Tom Dawson Image Tom Dawson

I agree with the policies put in place by first the Liberals (foreign buyers tax) and then the NDP. It was a bubble. If you invested all your money in RIM and it dropped then you made a bad investment decision. No different here. The bubble was created by money laundering from fentanyl and from speculation. It had to be popped before growing even larger.

Sarah Image Sarah

Reduce the wealth of its constituents? More like reduce the size of the wallets of the fat cats that have pillaged this great province for their own short-term gain.

Can you provide any other industry (or real estate market for that matter) where growth has been so rapid and there’s a further expectation that it continues and that initiatives aren’t needed to settle it? The wild growth without any true or steadfast reason would even have stock market and bank regulators shaking their heads about the inaction of the former disgraced Liberal government.
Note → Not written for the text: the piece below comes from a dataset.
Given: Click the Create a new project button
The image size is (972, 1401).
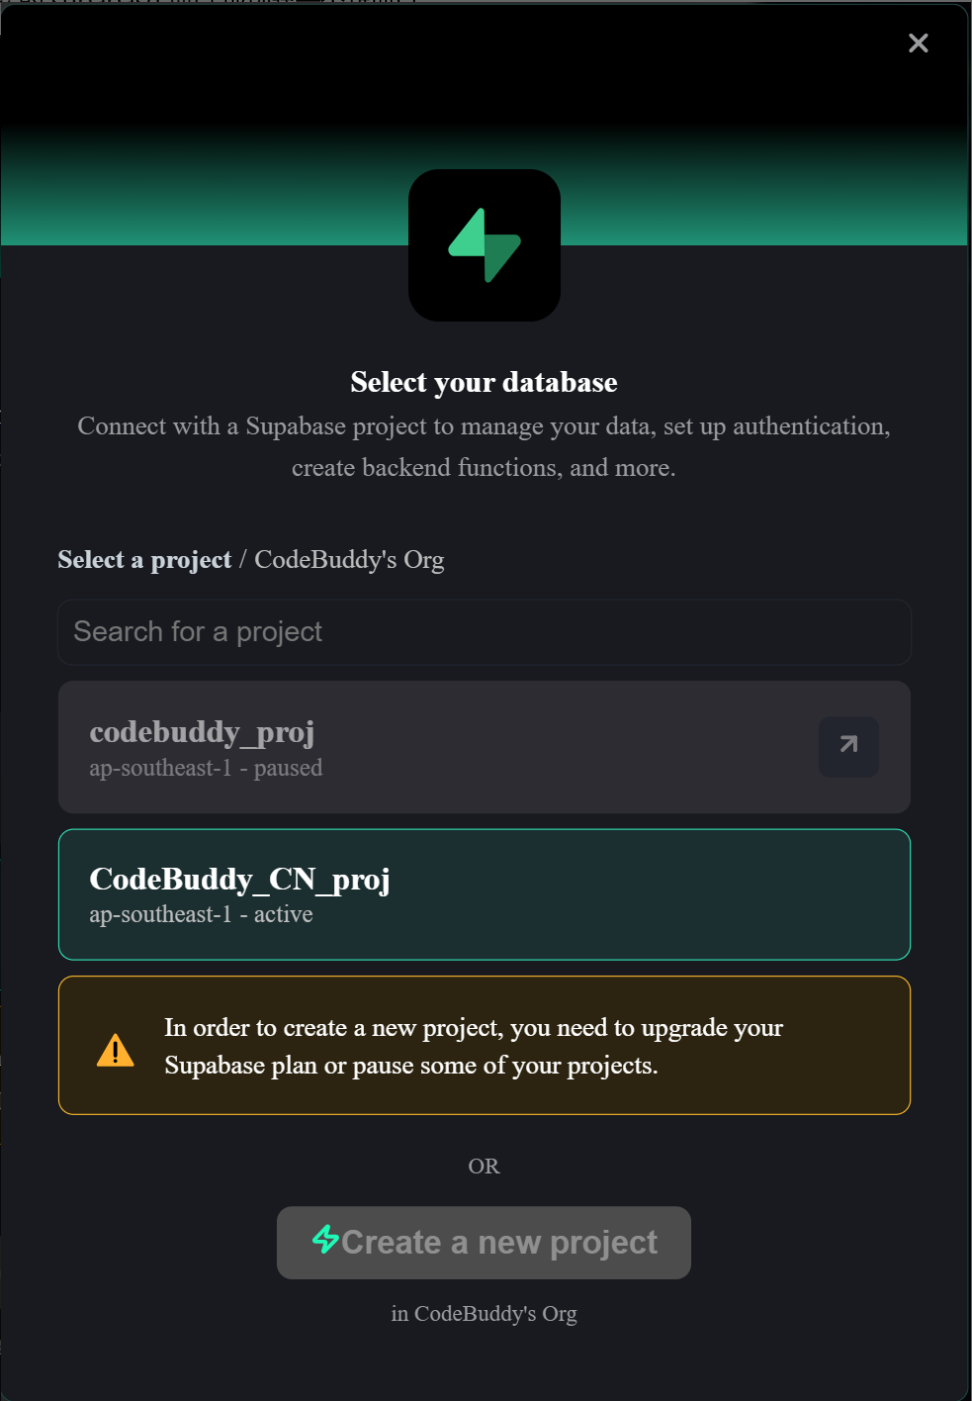Looking at the screenshot, I should (484, 1242).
This author has zero credibility and this article reads more like an advertisement for steel, lumber, and real estate industries who have become accustomed to lavish lifestyles in industries where minimal education and training are required. I – like the vast majority (and growing number) of people in this province will go NDP again and again until the Liberals turn away real estate lobby groups and corrupt political practices.

Signed,

Former Liberal supporter who came to the realization that they only support themselves and the wallets of their friends.